SOURCE RECORDS:
┄┄┄┄┄┄┄┄┄┄┄┄┄┄┄┄┄┄┄┄
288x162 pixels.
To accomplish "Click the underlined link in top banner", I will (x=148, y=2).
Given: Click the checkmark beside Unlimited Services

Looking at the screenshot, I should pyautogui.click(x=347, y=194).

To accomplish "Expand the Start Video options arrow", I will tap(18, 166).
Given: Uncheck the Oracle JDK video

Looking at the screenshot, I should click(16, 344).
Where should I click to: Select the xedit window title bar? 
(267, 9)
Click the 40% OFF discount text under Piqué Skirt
┄┄┄┄┄┄┄┄┄┄┄┄┄┄┄┄┄┄┄┄
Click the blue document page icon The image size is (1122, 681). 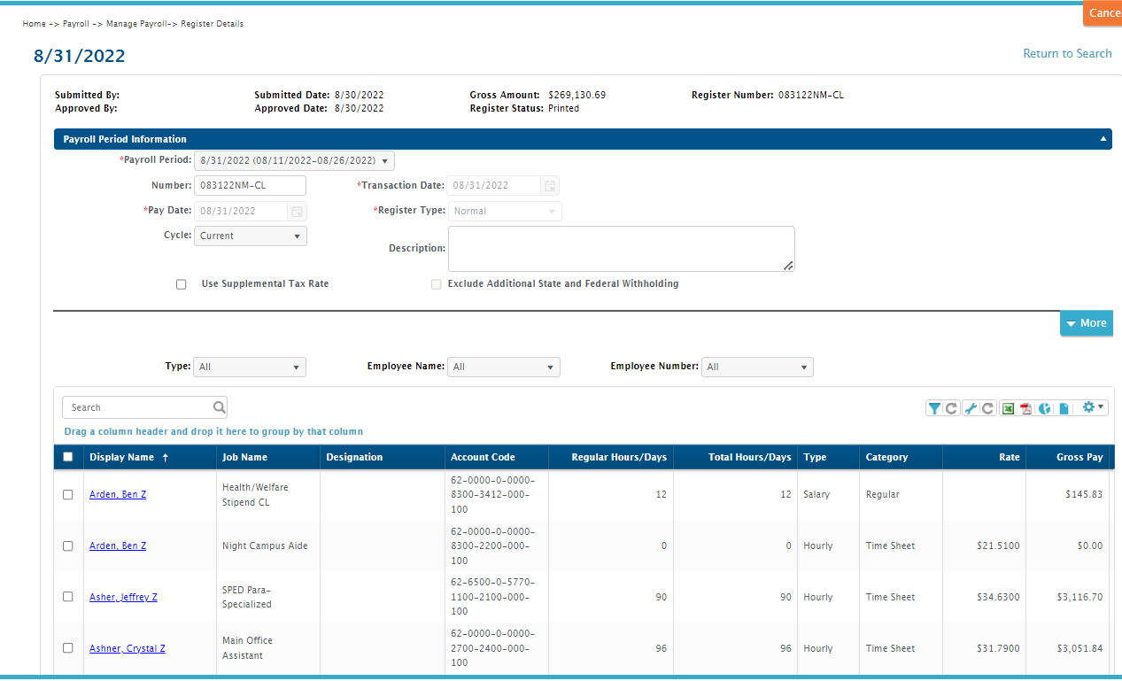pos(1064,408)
┄┄┄┄┄┄┄┄┄┄┄┄┄┄┄┄┄┄┄┄
TASK DESCRIPTION: Look above for the line holding "Given: Click the" and the line holding "Click the 40%". Retype both, and every line between them, word for word and nothing else.

ANSWER FOR THE TASK:
Given: Click the checkmark beside Unlimited Services

Looking at the screenshot, I should pyautogui.click(x=347, y=194).

To accomplish "Expand the Start Video options arrow", I will tap(18, 166).
Given: Uncheck the Oracle JDK video

Looking at the screenshot, I should click(16, 344).
Where should I click to: Select the xedit window title bar? 
(267, 9)
Click the 40% OFF discount text under Piqué Skirt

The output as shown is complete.